As a name, ZAG may sound more appropriate for a pop star rather than a protein but it reflects two properties of the molecule: the protein precipitates in the presence of zinc and moves like α2-microglobulins within an electrophoretic field. Hence, it is named zinc-α2-glycoprotein (ZAG).1 The soluble glycoprotein has a molecular weight of 42 kDa.
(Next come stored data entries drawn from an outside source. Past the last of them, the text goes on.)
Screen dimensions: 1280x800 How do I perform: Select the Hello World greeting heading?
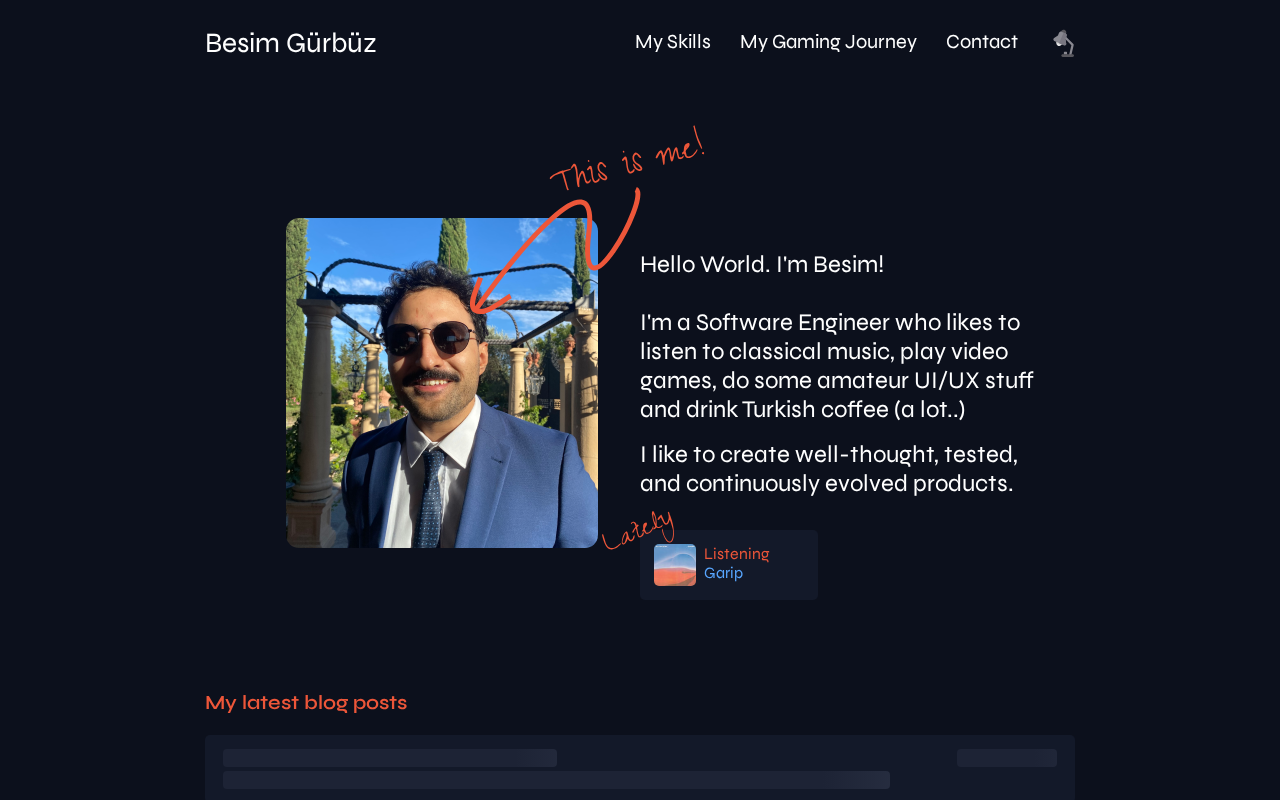coord(762,264)
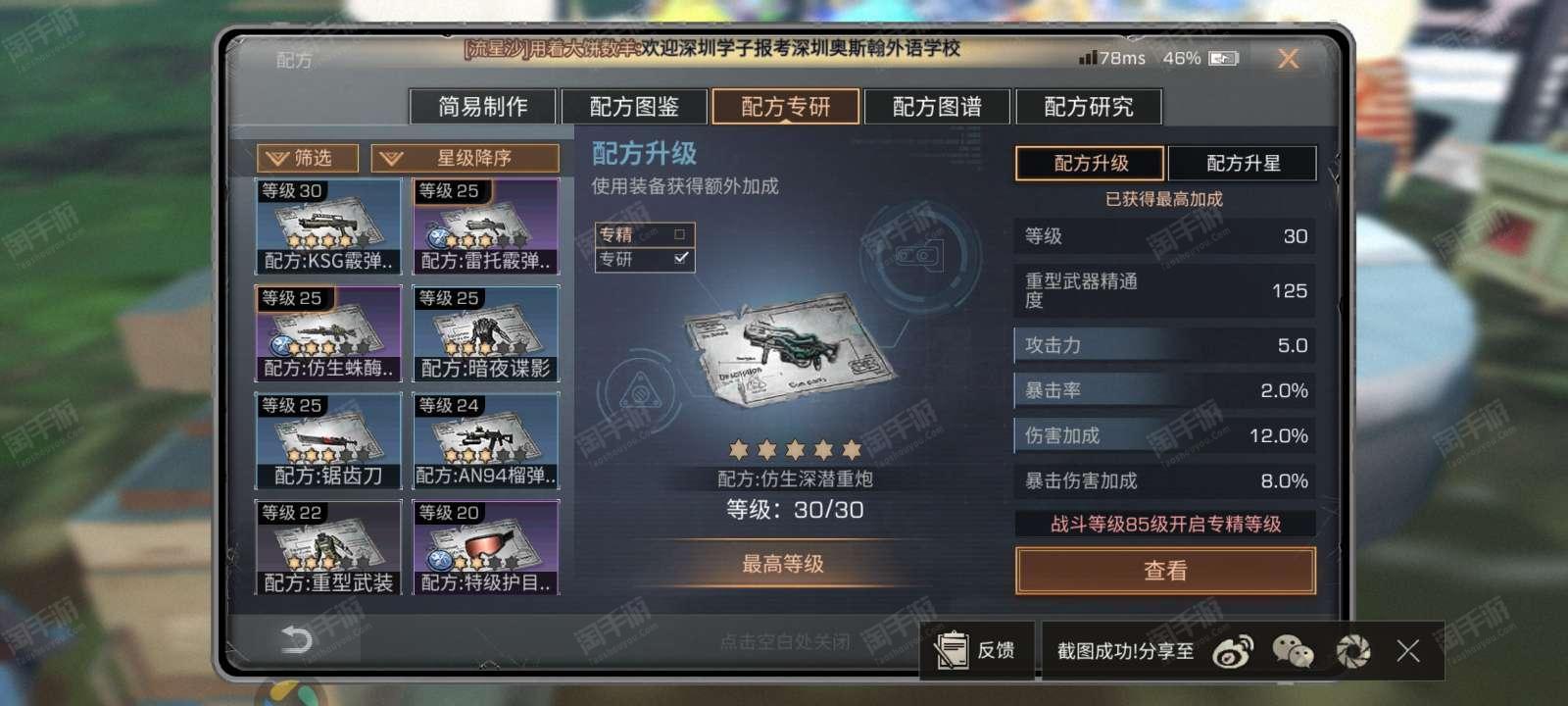The image size is (1568, 706).
Task: Choose the 配方:锯齿刀 recipe icon
Action: coord(328,440)
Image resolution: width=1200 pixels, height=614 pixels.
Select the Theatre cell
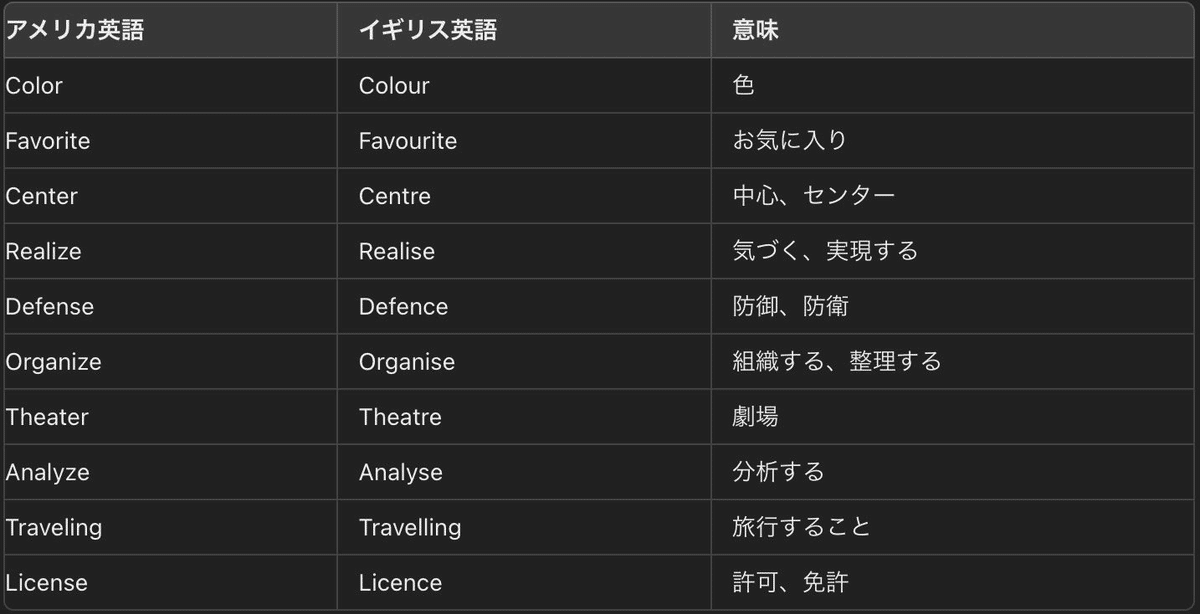pos(400,417)
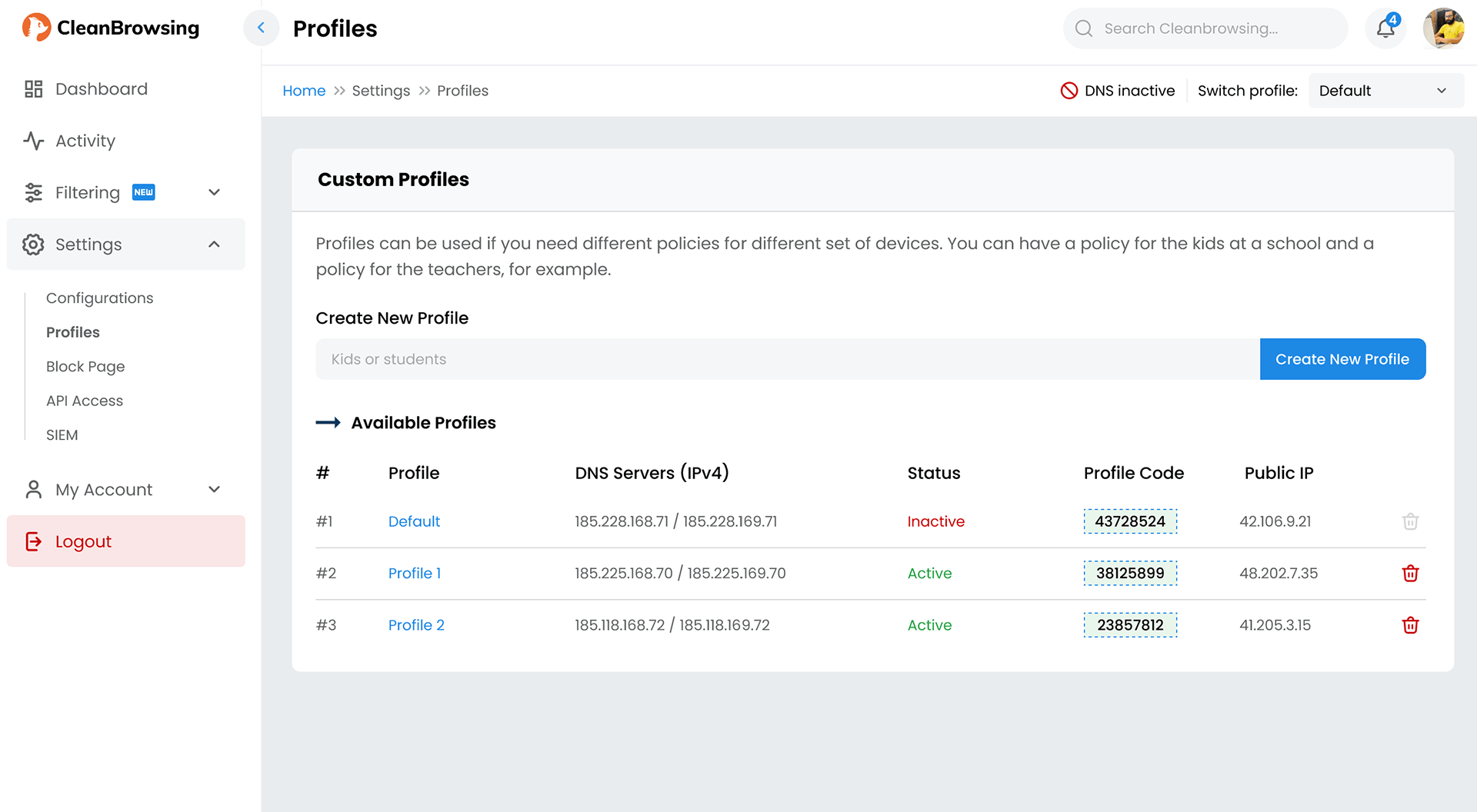The height and width of the screenshot is (812, 1477).
Task: Click the CleanBrowsing logo
Action: tap(111, 28)
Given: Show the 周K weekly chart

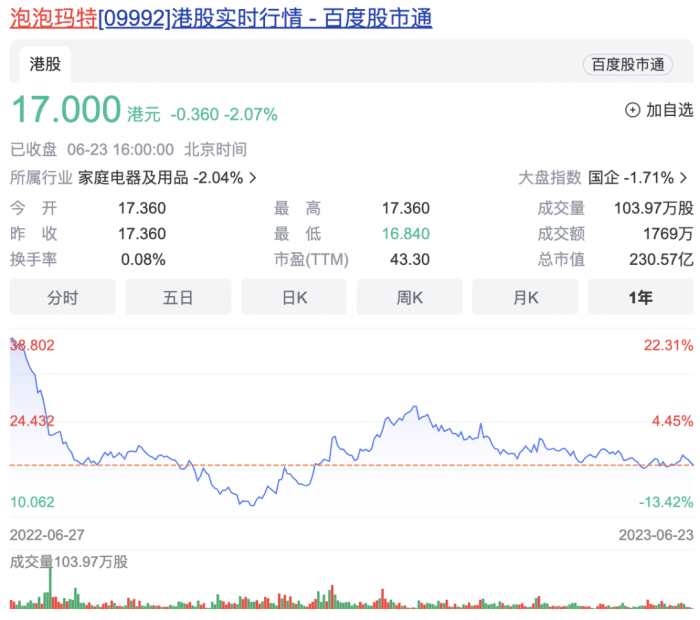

It was first identified in human plasma in association with cachectic states.2 The ZAG structure is similar to that of class I major histocompatibility complex (MHC) molecules, with a groove for binding fatty acids.3
ZAG is expressed and secreted by various cells throughout the body, including keratinocytes and adipocytes.4, 5 In adipose tissue, its expression is inversely related to body fat mass and influenced by diet, suggesting a link with obesity.6 ZAG expression in adipocytes is regulated through the PPAR-γ receptor, and modulated downward by TNF-α and upward by glucocorticoids.4, 7, 8 ZAG has recently emerged as an adipokine involved in lipid mobilization.1, 9 It directly modulates lipid metabolism via β-3- and β-2(or β-1)-adrenergic receptors in rodents and humans, respectively, leading to activation of a cAMP-dependant pathway.1, 10 Increasing the level of cAMP activates hormone sensitive lipase (HSL) that catalyzes the hydrolysis of triglycerides into fatty acids and glycerol (see Figure 1).11
ZAG may also indirectly modulate lipid metabolism via the stimulation of adiponectin and inhibition of leptin secretion by adipocytes.9 In addition, it is increasingly being viewed as a potential target for lipid homeostasis.12 Therefore, the aim of the present study was to identify and test an extract to modulate ZAG protein expression in vitro, and to document the clinical effects of a complex containing that extract on the appearance of cellulite in humans.